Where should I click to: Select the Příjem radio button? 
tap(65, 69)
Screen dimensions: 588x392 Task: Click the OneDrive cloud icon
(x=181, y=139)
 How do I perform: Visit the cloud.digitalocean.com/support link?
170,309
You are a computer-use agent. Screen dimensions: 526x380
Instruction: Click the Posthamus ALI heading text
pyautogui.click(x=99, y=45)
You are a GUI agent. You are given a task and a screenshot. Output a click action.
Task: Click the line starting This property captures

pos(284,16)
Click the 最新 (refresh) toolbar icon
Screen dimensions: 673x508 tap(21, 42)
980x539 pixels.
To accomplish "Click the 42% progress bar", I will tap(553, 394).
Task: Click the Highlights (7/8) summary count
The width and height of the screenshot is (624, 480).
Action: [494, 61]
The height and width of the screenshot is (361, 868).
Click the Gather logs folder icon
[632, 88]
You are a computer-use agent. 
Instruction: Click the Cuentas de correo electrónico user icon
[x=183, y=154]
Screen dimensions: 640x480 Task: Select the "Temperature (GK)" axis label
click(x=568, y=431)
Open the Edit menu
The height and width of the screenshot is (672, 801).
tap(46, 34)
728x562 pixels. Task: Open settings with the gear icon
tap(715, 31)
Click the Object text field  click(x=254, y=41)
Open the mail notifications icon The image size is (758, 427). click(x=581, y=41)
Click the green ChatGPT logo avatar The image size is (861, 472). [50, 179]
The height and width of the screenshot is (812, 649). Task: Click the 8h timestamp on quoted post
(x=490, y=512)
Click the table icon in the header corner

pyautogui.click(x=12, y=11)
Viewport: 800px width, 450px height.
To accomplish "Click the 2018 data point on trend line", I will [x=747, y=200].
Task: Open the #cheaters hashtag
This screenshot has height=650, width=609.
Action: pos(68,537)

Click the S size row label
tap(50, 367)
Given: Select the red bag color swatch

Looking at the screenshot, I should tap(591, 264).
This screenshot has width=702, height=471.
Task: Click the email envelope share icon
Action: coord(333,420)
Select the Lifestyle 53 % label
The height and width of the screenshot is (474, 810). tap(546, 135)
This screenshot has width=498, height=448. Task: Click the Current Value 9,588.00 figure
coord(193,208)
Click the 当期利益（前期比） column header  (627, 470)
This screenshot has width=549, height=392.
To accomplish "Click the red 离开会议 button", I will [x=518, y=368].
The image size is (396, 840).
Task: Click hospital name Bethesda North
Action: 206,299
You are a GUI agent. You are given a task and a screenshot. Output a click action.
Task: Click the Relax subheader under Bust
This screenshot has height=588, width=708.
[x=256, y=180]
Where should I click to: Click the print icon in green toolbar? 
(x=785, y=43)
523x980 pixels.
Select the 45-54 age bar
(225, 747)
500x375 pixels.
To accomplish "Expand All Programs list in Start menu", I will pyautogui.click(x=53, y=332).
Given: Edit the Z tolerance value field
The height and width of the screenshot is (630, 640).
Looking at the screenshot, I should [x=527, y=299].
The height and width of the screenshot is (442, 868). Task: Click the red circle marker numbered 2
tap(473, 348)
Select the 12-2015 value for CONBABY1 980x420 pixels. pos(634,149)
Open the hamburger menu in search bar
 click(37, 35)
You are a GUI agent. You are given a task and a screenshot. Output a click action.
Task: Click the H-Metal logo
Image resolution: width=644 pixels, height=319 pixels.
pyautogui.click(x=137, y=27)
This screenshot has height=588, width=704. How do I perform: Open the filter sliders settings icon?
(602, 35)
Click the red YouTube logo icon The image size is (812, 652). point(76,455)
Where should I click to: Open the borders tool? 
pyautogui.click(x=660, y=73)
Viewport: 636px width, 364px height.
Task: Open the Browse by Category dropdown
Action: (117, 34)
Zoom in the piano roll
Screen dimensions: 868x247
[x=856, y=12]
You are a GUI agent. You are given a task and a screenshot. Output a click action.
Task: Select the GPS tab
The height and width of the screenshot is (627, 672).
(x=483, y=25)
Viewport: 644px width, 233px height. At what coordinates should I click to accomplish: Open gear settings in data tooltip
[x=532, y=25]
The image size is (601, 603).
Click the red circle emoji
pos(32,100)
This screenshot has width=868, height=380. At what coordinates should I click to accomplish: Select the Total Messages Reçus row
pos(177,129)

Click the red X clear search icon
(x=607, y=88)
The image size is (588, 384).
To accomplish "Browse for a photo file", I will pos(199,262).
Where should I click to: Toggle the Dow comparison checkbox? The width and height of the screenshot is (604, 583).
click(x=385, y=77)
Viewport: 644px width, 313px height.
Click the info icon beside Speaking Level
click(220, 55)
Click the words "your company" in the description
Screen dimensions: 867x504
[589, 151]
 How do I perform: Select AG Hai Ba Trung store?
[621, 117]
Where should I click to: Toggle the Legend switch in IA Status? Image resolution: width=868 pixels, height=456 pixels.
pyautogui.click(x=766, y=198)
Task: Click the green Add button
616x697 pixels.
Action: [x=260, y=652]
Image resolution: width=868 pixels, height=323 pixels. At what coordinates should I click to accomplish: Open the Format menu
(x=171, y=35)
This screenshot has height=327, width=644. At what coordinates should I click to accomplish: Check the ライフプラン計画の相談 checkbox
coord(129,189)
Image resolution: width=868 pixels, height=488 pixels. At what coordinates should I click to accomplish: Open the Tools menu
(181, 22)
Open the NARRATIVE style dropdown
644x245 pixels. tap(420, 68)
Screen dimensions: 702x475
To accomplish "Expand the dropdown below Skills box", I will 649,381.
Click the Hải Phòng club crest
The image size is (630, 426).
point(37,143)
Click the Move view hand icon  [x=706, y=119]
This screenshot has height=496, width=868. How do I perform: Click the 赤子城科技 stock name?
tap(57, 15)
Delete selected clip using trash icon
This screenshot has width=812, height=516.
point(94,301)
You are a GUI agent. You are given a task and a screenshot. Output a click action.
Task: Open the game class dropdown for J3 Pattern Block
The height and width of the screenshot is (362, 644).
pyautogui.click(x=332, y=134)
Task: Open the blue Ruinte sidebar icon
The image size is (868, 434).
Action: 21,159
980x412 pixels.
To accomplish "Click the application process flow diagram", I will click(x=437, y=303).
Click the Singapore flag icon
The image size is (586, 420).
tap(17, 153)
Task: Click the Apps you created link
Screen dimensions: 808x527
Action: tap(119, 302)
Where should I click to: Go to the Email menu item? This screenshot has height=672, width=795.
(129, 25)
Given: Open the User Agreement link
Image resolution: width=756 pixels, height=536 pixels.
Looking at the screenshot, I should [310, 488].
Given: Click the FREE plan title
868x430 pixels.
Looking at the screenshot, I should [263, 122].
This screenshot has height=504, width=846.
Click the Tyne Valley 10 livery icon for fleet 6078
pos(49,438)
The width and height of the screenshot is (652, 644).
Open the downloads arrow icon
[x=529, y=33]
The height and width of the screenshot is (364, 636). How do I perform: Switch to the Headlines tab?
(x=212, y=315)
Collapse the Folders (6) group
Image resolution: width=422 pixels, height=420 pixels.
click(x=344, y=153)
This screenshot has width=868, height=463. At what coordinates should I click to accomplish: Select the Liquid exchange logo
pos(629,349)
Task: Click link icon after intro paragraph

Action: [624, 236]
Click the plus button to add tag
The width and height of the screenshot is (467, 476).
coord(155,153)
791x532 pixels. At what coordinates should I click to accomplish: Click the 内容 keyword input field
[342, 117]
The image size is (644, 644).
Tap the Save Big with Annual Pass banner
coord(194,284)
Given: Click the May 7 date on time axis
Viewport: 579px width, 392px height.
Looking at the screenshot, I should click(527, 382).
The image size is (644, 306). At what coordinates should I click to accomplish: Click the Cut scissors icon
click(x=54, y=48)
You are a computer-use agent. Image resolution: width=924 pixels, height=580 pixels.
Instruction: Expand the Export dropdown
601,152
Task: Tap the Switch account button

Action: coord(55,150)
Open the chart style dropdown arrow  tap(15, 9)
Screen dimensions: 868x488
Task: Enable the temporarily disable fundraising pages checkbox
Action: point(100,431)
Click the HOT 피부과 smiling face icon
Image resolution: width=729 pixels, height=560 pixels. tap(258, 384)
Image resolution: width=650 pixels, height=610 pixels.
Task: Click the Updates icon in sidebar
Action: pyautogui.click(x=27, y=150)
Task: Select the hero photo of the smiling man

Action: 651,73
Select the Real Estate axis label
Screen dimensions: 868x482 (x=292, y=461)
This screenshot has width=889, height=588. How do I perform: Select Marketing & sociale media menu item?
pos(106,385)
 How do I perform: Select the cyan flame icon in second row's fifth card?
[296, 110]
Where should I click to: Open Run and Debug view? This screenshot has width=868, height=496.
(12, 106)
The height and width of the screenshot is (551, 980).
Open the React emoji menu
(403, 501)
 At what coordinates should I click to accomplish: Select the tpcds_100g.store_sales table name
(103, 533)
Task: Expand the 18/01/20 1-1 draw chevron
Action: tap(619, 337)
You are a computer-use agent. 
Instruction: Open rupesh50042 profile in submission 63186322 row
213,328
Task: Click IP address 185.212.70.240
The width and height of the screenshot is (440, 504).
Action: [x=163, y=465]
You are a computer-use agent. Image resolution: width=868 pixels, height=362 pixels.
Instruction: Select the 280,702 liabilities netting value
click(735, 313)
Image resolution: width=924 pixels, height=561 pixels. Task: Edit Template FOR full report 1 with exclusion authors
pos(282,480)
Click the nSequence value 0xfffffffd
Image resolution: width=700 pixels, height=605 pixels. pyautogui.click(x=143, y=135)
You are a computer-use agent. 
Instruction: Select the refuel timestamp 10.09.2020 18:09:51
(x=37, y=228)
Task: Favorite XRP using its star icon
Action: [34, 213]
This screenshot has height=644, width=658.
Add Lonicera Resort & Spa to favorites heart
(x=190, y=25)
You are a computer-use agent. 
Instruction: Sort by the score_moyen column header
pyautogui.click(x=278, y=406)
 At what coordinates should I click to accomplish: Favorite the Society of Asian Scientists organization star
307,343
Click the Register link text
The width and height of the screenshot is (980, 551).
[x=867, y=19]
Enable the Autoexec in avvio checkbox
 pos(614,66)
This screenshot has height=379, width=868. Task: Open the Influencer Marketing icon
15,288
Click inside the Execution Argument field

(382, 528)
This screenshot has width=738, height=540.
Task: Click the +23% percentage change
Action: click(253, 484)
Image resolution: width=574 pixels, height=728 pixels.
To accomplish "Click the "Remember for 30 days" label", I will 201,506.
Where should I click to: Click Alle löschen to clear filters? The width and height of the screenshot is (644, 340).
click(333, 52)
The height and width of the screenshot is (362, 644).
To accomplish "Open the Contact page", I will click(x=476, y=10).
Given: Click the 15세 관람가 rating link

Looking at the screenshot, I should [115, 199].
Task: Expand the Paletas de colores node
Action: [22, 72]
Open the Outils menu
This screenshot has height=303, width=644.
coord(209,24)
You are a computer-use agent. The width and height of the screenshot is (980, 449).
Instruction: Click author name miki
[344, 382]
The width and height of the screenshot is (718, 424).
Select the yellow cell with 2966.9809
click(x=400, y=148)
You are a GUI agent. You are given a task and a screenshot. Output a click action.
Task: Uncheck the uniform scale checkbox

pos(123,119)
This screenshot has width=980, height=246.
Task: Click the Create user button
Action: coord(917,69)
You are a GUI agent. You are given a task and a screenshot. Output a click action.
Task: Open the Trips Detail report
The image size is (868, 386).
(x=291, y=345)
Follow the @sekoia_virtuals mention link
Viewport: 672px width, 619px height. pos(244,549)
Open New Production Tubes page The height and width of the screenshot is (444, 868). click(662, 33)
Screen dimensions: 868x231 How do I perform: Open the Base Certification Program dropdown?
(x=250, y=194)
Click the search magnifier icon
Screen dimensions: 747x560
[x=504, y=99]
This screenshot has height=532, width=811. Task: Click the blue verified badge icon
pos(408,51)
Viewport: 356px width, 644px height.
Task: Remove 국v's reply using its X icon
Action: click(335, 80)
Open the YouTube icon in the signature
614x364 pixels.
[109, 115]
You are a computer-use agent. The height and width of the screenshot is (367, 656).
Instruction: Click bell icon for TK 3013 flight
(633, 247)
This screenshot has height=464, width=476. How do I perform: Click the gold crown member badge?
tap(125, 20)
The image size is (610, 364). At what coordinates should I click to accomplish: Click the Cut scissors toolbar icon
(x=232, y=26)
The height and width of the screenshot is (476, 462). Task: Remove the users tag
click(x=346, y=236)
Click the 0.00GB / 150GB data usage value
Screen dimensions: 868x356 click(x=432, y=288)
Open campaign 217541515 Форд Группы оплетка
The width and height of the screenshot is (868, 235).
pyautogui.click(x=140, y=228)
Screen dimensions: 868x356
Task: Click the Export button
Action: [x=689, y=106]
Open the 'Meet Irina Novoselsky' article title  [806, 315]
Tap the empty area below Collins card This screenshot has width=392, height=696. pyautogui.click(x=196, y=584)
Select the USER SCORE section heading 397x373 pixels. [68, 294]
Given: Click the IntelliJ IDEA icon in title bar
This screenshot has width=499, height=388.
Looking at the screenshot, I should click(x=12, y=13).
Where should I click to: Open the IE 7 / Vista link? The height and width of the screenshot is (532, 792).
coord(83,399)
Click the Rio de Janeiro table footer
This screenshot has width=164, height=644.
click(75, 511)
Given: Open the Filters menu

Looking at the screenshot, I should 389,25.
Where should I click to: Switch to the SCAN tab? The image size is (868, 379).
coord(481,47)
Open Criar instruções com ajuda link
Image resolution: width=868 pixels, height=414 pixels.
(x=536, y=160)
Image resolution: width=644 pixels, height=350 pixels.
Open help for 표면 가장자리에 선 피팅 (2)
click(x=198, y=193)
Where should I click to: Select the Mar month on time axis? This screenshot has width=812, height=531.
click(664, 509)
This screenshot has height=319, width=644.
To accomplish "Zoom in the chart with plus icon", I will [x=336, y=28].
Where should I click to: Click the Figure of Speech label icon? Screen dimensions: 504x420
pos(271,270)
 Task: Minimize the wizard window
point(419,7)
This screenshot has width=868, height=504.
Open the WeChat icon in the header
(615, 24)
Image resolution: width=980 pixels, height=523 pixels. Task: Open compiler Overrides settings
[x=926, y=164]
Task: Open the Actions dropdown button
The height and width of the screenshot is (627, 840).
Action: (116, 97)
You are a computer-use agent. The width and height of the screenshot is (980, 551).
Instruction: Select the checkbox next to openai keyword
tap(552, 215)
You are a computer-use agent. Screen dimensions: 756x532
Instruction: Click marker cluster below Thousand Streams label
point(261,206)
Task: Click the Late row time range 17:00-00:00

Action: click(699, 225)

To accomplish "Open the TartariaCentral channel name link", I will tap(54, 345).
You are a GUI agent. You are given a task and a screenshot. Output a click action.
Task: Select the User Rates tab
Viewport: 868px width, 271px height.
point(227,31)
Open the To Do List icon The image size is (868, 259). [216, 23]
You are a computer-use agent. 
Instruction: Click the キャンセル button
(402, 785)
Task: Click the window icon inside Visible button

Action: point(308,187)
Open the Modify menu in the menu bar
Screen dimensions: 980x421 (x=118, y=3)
+---+
*Work required*: Copy, from the data above, every line where the word "title" appears.

*Answer box*:
Given: Click the FREE plan title
Open the 'Meet Irina Novoselsky' article title  [806, 315]
Given: Click the IntelliJ IDEA icon in title bar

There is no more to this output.